The Pitch Perfect series has brought about unexpected popularity – the original 2012 film conjured up a palpable charm that spread quickly and resonated strongly with audiences. Its 2015 sequel was a rehash of the original and lacked the charm and appeal of its predecessor. Pitch Perfect 2 made a whole bunch of money, though, so despite it losing steam there would eventually be a third film in the unexpected franchise.

So here we are in 2017 and Pitch Perfect 3 has arrived. With Trish Sie (Step Up All In) serving as director, and based on a script from Kay Cannon and Mike White, it’s apparent there’s nothing left to sing. What began as a delightful and humorous look at a niche group of collegians preparing for adulthood has somehow mutated into an action-comedy that tosses aside nearly everything the first two films built. Emulating a broad James Bond blueprint by using European locales and choreographed fight scenes is out of place and scrapes the bottom of the barrel. Music is the only connecting thread (which is still fun and energetic), and they double down on their offbeat brand of humor which misses way more than it hits.

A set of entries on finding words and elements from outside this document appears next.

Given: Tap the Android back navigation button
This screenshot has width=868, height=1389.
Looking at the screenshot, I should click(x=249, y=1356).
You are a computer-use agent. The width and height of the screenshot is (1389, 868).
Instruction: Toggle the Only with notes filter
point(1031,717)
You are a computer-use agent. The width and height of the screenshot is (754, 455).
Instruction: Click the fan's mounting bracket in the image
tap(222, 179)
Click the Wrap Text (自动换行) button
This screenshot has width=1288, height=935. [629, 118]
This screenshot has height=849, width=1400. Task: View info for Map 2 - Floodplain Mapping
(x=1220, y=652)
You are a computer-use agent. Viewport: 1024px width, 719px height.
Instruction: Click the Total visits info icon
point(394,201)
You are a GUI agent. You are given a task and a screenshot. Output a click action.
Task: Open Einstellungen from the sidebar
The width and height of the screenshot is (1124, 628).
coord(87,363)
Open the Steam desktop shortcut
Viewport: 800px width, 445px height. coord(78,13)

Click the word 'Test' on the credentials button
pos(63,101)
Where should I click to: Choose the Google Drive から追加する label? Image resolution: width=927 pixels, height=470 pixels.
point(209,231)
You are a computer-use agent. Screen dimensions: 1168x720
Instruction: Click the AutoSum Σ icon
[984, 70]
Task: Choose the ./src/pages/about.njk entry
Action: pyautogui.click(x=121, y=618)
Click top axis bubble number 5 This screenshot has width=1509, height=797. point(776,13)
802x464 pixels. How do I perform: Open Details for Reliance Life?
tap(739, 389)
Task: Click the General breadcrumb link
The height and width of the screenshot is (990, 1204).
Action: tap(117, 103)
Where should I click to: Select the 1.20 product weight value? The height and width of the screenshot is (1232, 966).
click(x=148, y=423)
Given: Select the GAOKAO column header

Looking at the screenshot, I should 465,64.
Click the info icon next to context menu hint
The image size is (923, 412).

Nearly every actor outside of Rebel Wilson phoned it in – Anna Kendrick looked like she couldn’t wait for final wrap; while the remaining Bellas appear just to utter a few lines about themselves. Chloe (Brittany Snow) falls for a soldier nicknamed Chicago (Matt Lanter), while Theo (Guy Burnet), a music executive, looks to move in on a single and unemployed Beca. Both Chicago and Theo are boring and forgettable – their lack of charm from the outset is further proof Pitch 3 is fresh out of ideas. Sie, Cannon and White completely cut out Jesse (Skylar Astin) and Bumper (Adam DeVine) and refuse to address Emily (Hailee Steinfeld) and Benji’s (Ben Platt) budding romance in Pitch 2 – but I guess that’s okay since Emily is relegated to a couple of lines and served as the butt Fat Amy’s jokes and ire.

The most interesting aspect is the fact that John Lithgow was brought in to play Fat Amy’s estranged father. He, of course, is a brilliant actor who could’ve helped in the charm department, but Lithgow was terribly misused, sporting an over-the-top Australian accent and a feeble sinister disposition.

Using the USO angle was actually a highlight – performing for our troops is a great honor, and one of many ways to recognize and thank them for their service. But the fictional bands which served as the Bellas’ competition are terrible. There’s a country-rock band (meh) and a hip-hop duo (meh meh), but the Bellas’ chief rival is an all-female rock band named Evermoist. Yes, that’s their name – it’s unfunny the first time you hear it, yet it’s uttered multiple times in hopes it’ll pick up some funny momentum (it doesn’t).

Despite being an unsurprisingly terrible sendoff, I found myself liking this more than Pitch 2. This doesn’t mean it’s better than the second feature, but applying sentiment somehow gives it the tiniest of passes. I guess taking the “huge” risk of adding action (Fat Amy turns into the Sammo Hung of Aussies and girls) made an impression since it’s definitely not something one would expect here. But it’s a clear substitute for the lack of original ideas, which means it never would’ve worked – and it didn’t.

What would’ve worked is the family dynamic which has built up over the years. The Bellas are a family, and it served Beca’s storyline well, but that was only surface deep and it made way for Fat Amy’s story.

I don’t have any idea how things could’ve been properly wrapped up, and Cannon (who wrote all three Pitch Perfect films) didn’t, either. Knowing that, this third entry should’ve never happened. For Pitch Perfect fans, this is an aca-disappointing final chapter, and for viewers in general it’s simply a bad movie. At least Elizabeth Banks and John Michael Higgins are still around. They're still hilarious and are one aspect which has been consistent throughout.